Maybe that's what put it in my head, but I can't really say for sure.
And his pond story passed from one Australian philosopher at Oxford,
to another Australian philosopher at Oxford.
I'm having trouble thinking of exactly where he's imagining.
There's certainly rivers.
Okay, maybe it wasn't a pond, maybe it was a river.
Who cares?
The point is, the drowning child didn't gain legs, so to speak,
until this Australian philosopher entered the picture.
Hi, I'm Toby Ord.
I'm a philosopher at Oxford University.
As a grad student at Oxford, he was assigned to write an essay,
say about the ideas in the riddle. Who is the drowning child he needed to save? This got him thinking.

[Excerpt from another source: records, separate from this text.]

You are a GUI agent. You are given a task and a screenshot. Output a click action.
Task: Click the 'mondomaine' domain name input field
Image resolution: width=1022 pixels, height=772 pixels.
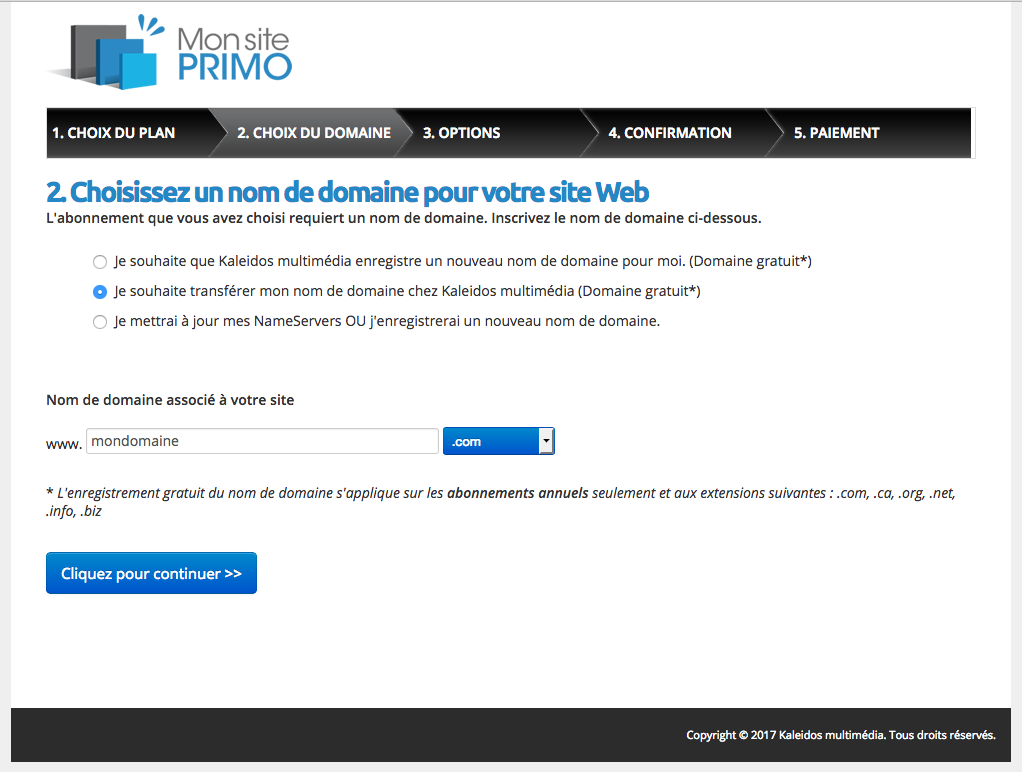tap(262, 441)
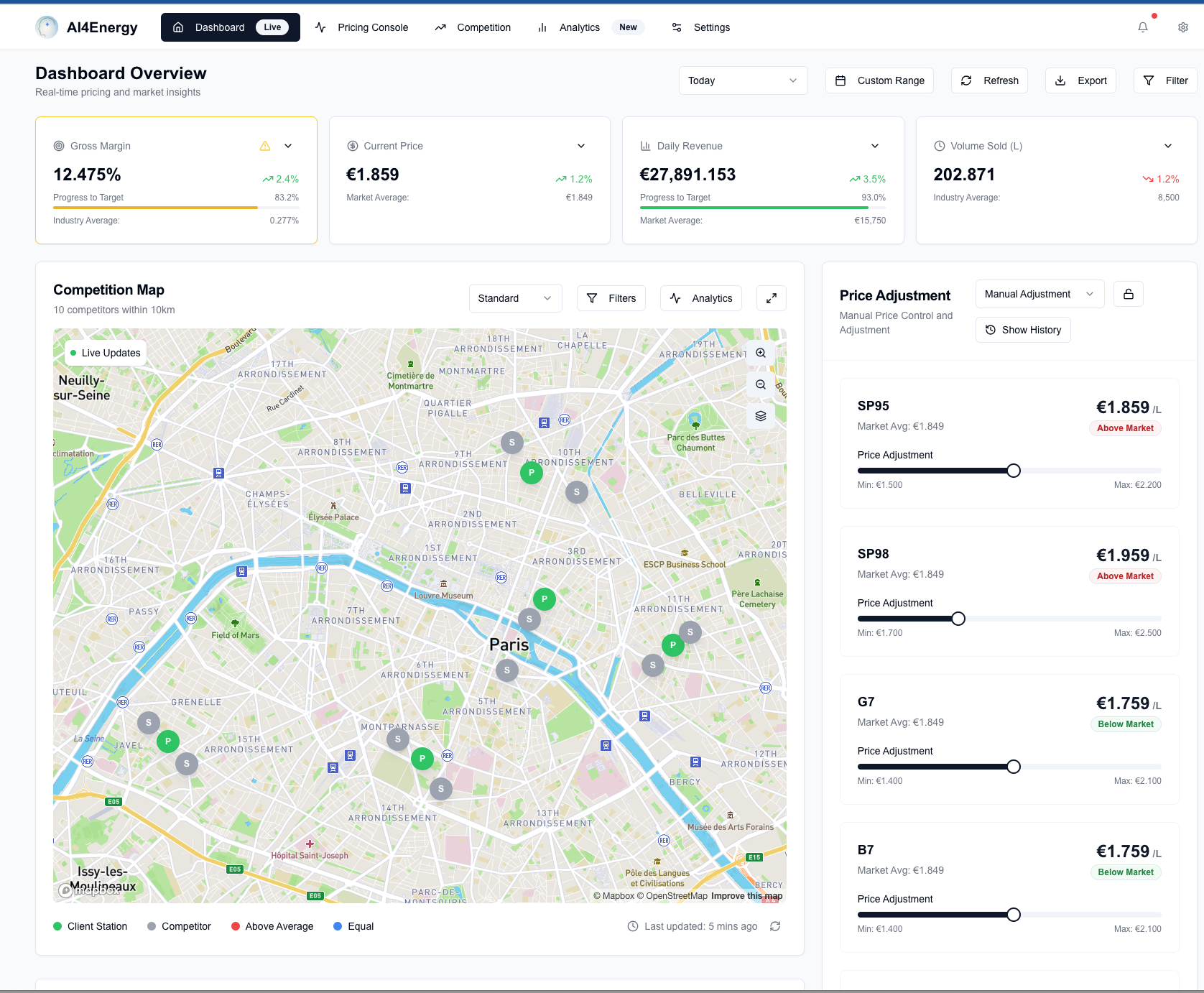Switch to the Pricing Console tab
The width and height of the screenshot is (1204, 993).
362,27
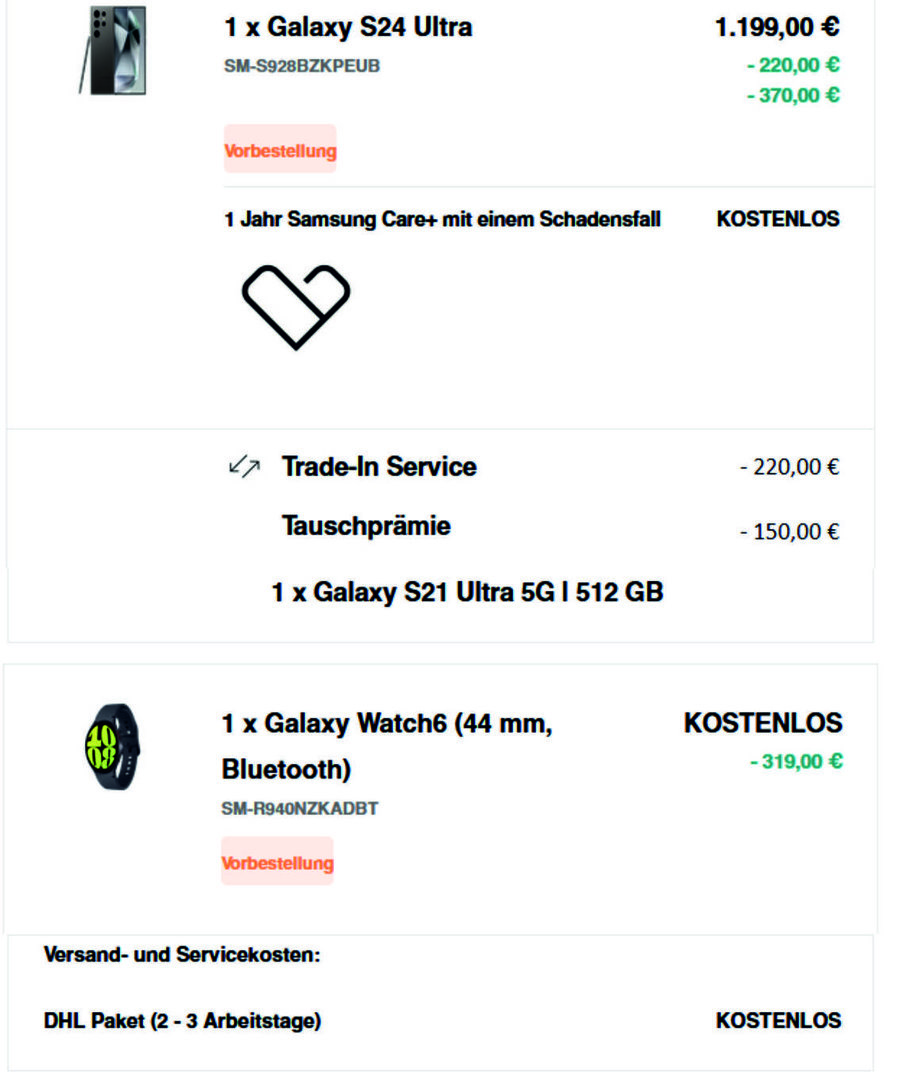900x1080 pixels.
Task: Click the S24 Ultra Vorbestellung badge
Action: (280, 151)
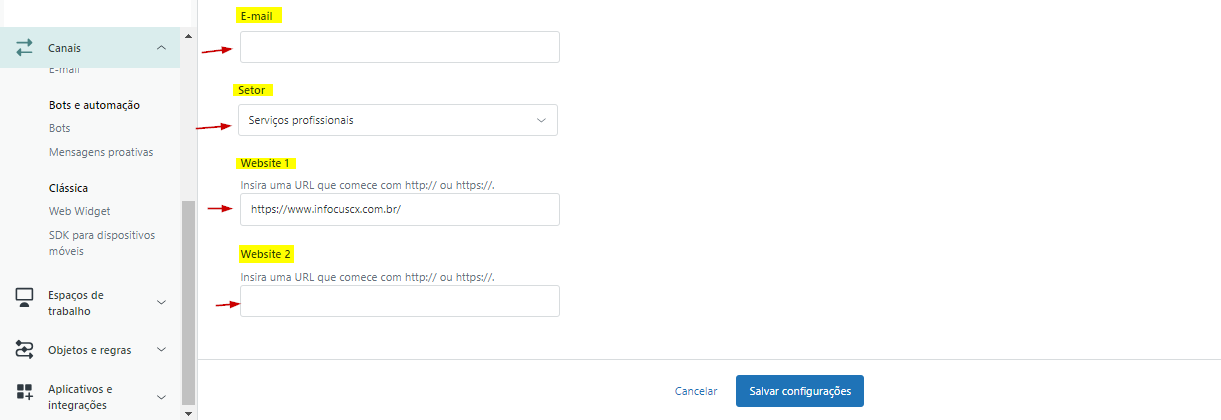
Task: Select Web Widget under Clássica
Action: 79,211
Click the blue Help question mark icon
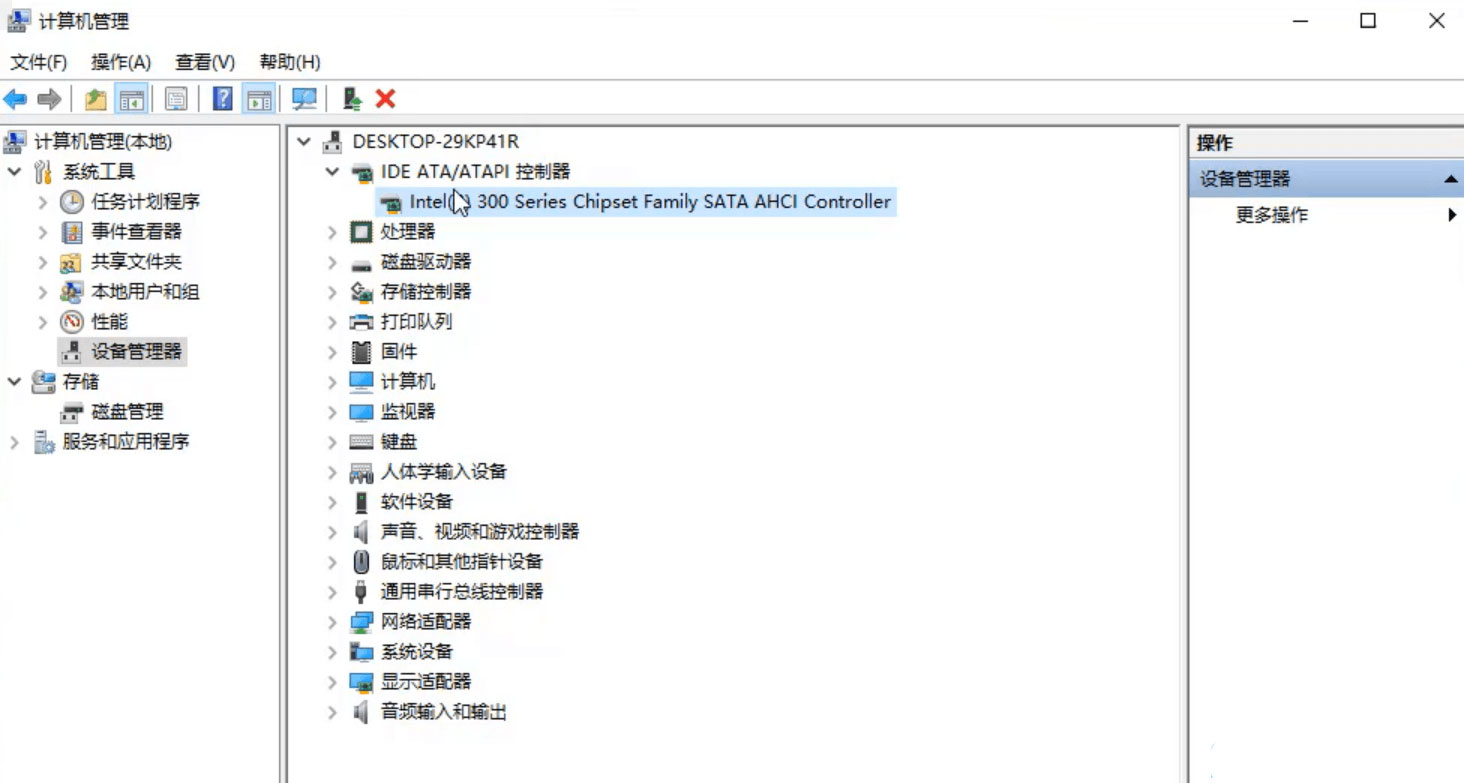The width and height of the screenshot is (1464, 783). point(223,99)
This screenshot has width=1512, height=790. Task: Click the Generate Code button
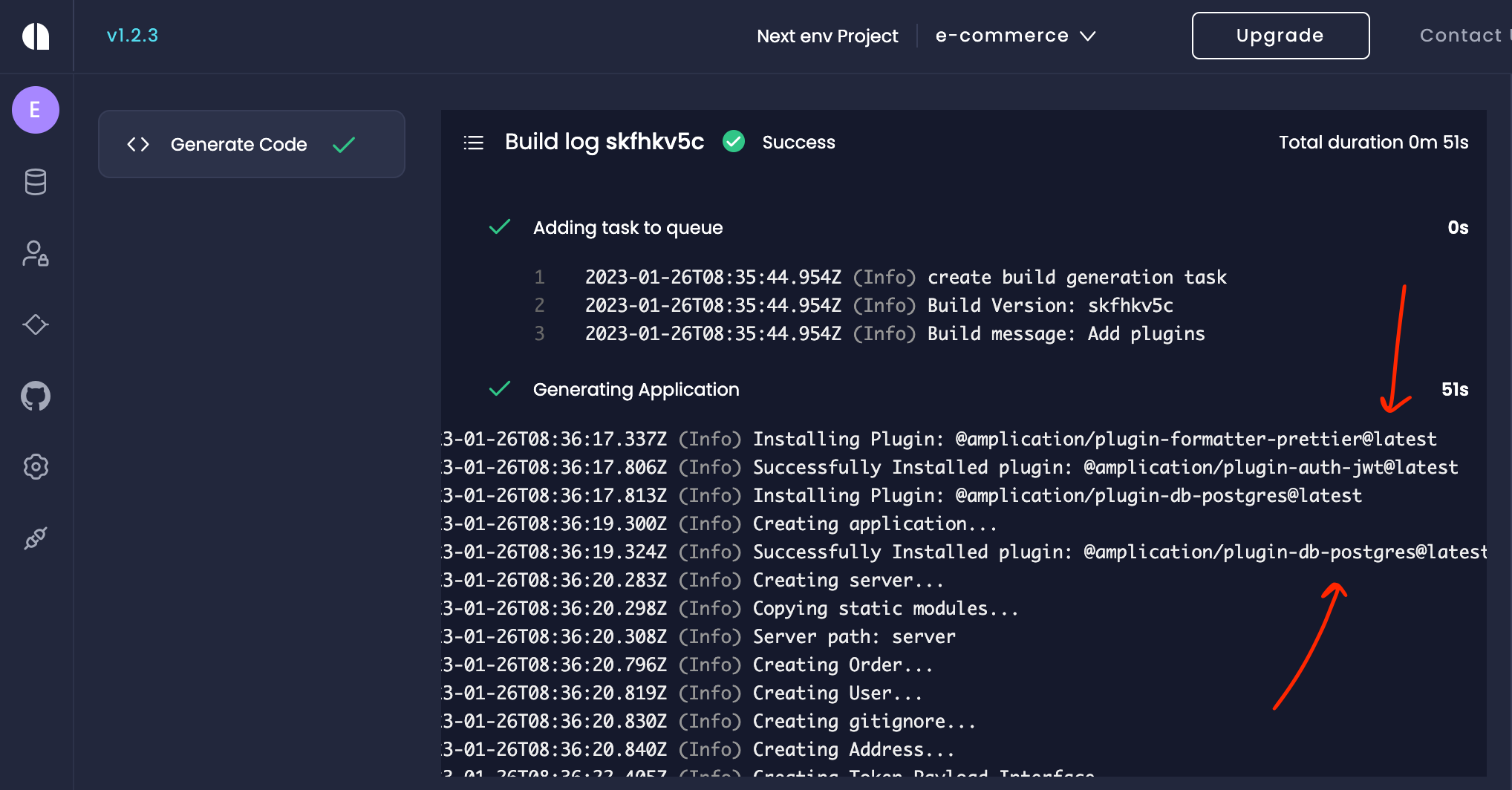point(238,144)
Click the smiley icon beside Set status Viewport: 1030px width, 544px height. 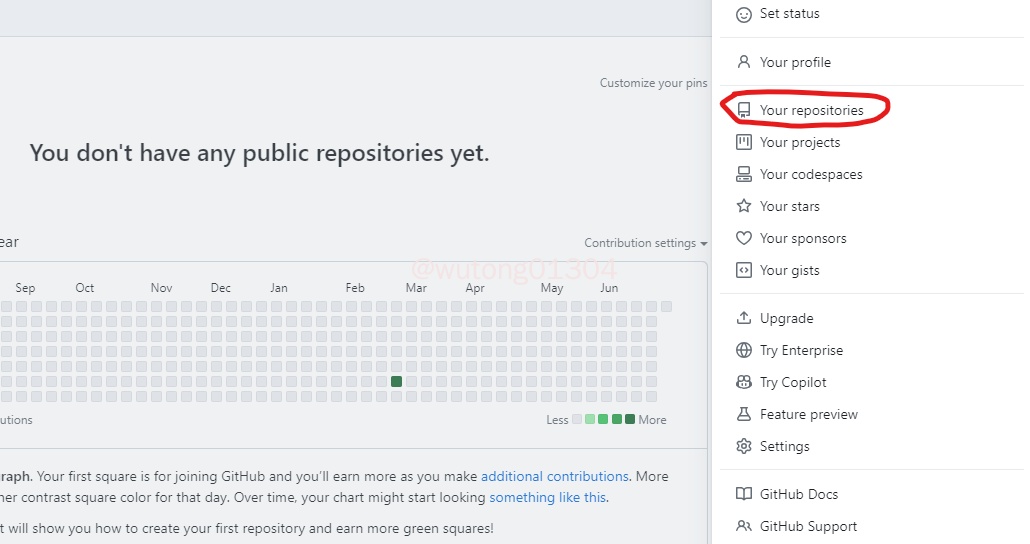[x=743, y=14]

I came to think, actually, we probably do have these duties to help people who are much poorer than
ourselves, even if it requires really quite substantial sacrifices. That's when the drowning child
seemed to go from brainy thought experiment to a moral imperative. At the time, Toby had a modest
academic salary, but he was inspired to give away 10%, like a 10% tithe in the religious world,
to charity.
It was only after really sitting with it for a couple of years, actually, that I really made a
decision to try to take this idea further.
He thought, what if I got someone else to give 10% of their income?
And then that person got another person to give 10%.
Before long, we're saving exponentially more drowning children.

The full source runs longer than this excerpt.